Le premier ministre britannique Gordon Brown est reconnu comme un bourreau de travail. Mais est-il aussi un bourreau pour ses employés? Un livre explosif, qui vient de paraître, dresse le portrait d'un premier ministre paranoïaque et colérique qui terrorise son entourage. À quelques mois d'élections générales, les démons intérieurs de Gordon Brown pourraient mettre en péril sa carrière politique.

Un secrétaire empoigné par le collet. Un conseiller bousculé. Des assistants couverts de jurons. Les querelles entre Gordon Brown et ses employés, détaillés dans un livre paru dimanche, remettent en question ses capacités à gouverner le pays. Malgré son opération de sauvetage, Downing Street est dépassé par les révélations-chocs distillées dans les médias depuis quelques jours.

Encore jeudi, on a appris que l'ancien premier ministre Tony Blair a été victime de son tempérament explosif en septembre 2006. Lors d'une violente dispute, Gordon Brown lui a crié à répétition: «Tu as ruiné ma vie!» Il l'a accusé de bloquer sa succession à Downing Street et de comploter un coup «trotskyste» contre lui.

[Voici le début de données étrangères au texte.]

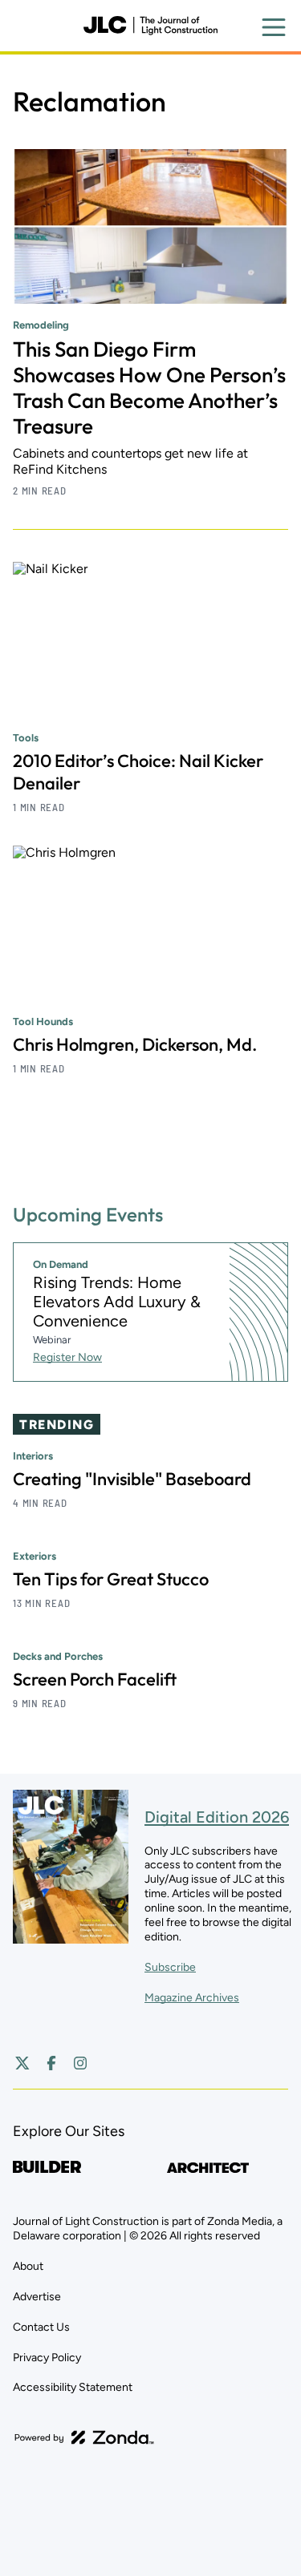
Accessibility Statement (72, 2387)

À l'époque, il s'impatientait face à Tony Blair qui tardait à annoncer sa retraite pour lui céder le pouvoir.

Le journaliste qui expose ainsi ses squelettes est Andrew Rawnsley, chroniqueur à l'hebdomadaire dominical The Observer. Il assure que son essai, The End of the Party, est basé sur des «sources sûres». «Toute information de l'ordre de la rumeur a été écartée», a-t-il soutenu.

Une culture d'intimidation

Son livre présente un homme colérique qui frappe sur les meubles, rudoie ses employés et jure comme un charretier.

«J'ai eu toutes sortes d'objets lancés sur moi», affirme un vétéran de sa «cour» cité par l'auteur. «Des journaux, des crayons, des canettes de Coke.»

Un haut fonctionnaire, Gus O'Donnell, l'aurait averti que son comportement était inacceptable. Une «allégation malicieuse», niée par le porte-parole du premier ministre.

Gordon Brown a démenti avoir déjà levé la main sur quelqu'un. «Soyons clairs: je n'ai jamais, jamais frappé quelqu'un de ma vie... Bien sûr, je peux me fâcher, mais surtout contre moi-même», a-t-il affirmé dans une entrevue humiliante au réseau Channel 4.

Au lendemain de ces démentis, la directrice d'un centre d'aide aux victimes d'harcèlement, Christine Pratt, a révélé que des employés de Downing Street avaient pris contact avec sa ligne d'écoute téléphonique.

Son propre ministre des Finances, Alistair Darling, a lui-même insinué mardi dernier l'existence d'une culture d'intimidation. Après avoir prédit une grave récession en 2008, il dit avoir subi les foudres de l'entourage de son patron.

Un effet boomerang?

En marge des déclarations, la presse britannique joue au psychologue avec le chef du gouvernement. Une psychanalyste s'est même penchée sur des extraits du brûlot, à la demande du Guardian. Son diagnostic: un homme stressé, méfiant et fatigué.

Mais sa femme, Sarah Brown, qui jouit d'une bonne cote de popularité, a dit ne pas reconnaître son mari dans ces accusations. «L'homme que j'aime est fort, travailleur et honnête, a-t-elle dit à la télévision. Il est intègre.»

L'acharnement des médias pourrait jouer en faveur du premier ministre sortant, croit l'analyste politique Patrick Dunleavy, professeur de la London School of Economics. «Au bout du compte, les gens préfèrent avoir un dirigeant passionné et travaillant qui pète les plombs de temps à autre, qu'un politicien souriant mais sans substance.»

 

VERS DES ÉLECTIONS

Le portrait psychologique dévastateur de Gordon Brown est dressé alors que des élections générales sont imminentes au Royaume-Uni. D'ici à juin, les Britanniques seront appelés aux urnes. Deux candidats principaux se disputent leurs faveurs: le travailliste Gordon Brown et le conservateur David Cameron, en avance dans les sondages. Mais malgré les déclarations sulfureuses publiées sur la personnalité de son chef, le Parti travailliste continue de gruger l'avance des conservateurs: un sondage vient de le placer à cinq points des meneurs.